Хмурый и злой, Чакыр подошел к умывальнику, намылил лицо и начал бриться. Вчера шпики донесли, что сегодня рабочие должны объявить стачку, но это его ничуть не волновало. Черные мысли его были вызваны поведением Ирины. Все прозрачнее становились сыпавшиеся вот уже год намеки знакомых па то, что дочь его стала любовницей все так же презираемого им Сюртучонка. Несмотря на свои способности и огромное богатство, средний сын Сюртука оставался для Чакыра грязным типом, мальчишкой без чести и достоинства. Вся околия стонала от его грабежа и от высокого процента выбраковки, установленного его служащими. Иногда Чакыр пытался понять, чем отличается обыкновенный разбойник от генерального директора «Никотианы», который так безнаказанно обирает производителей; но разобраться в этом он так и не мог. В такие минуты Чакыр видел многие события в новом свете. Вот братья Бориса, те хоть и коммунисты, а как будто более достойны уважения. Младший, например, имел возможность стать служащим фирмы, получать большое жалованье и жить на широкую ногу, однако он ходит обтрепанный и всюду ругает махинации «Никотианы». Он не занимается вымогательством, никого не грабит, не скомпрометировал ни одной девушки в городе. Почему же его называют шалопаем, а его брата – разбойника, грабящего среди бела дня, – провозгласили почетным гражданином города? Но это были редкие, случайные мысли, смущавшие полицейскую душу Чакыра. Он их сразу же обрывал.

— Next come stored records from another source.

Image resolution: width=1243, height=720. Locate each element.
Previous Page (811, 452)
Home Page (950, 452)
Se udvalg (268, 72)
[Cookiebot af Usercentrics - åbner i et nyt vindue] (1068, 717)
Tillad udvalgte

Все так же мрачно, недовольно ворча на затупившуюся бритву, он скоблил щеки до синевы. Теперь он уже знал наверное, что его дочь – любовница Бориса Морева. Конечно, вначале никто не осмеливался прямо сказать ему об этом. Он чувствовал это только по недомолвкам, по особенным взглядам людей, когда речь заходила об Ирине. Он догадывался об этом потому, что «Никотиана», покупая у пего табак, платила ему чрезвычайно щедро, а Баташский, встретив его на улице, кланялся ему чуть не до земли. Было что-то невыносимо двусмысленное в этих поклонах и раболепных улыбках. Наконец, Чакыр догадывался обо всем и по перемене в поведении самой Ирины. На каникулы она приезжала в родной городок только на два-три дня, была рассеянна, скучала и спешила вернуться в Софию под предлогом дополнительной работы на практике. Застенчивость и девичья миловидность навсегда покинули ее лицо. Правда, она еще больше похорошела, но ее ярко накрашенные губы, острый, уверенный взгляд, сочное контральто, непринужденные движения и даже сигареты, которые она курила, раздражали Чакыра. Все-таки он был еще не вполне уверен в своих подозрениях, а перемены в манерах дочери объяснял новой жизнью, которую она ведет в Софии. Но вчера – этот день стал для него черным днем – один из его сослуживцев раскрыл ему всю правду. Сослуживец был одного набора с Чакыром и родом из того же городка, но служил в Софии – стоял на посту перед итальянским посольством. Он приехал сюда, чтобы провести свой короткий отпуск на родине, и, сидя в корчме с Чакыром, хмуро спросил его после того, как они выпили ракии и хорошо закусили:
– Как поживает твоя дочь?
– Заканчивает ученье, – неохотно ответил Чакыр.
– И зачем тебе нужно было ее учить? Девушка ведь… – Почтенный пожилой сослуживец из Софии нахмурился еще больше. – Свою я отдал в школу домоводства, так спокойнее.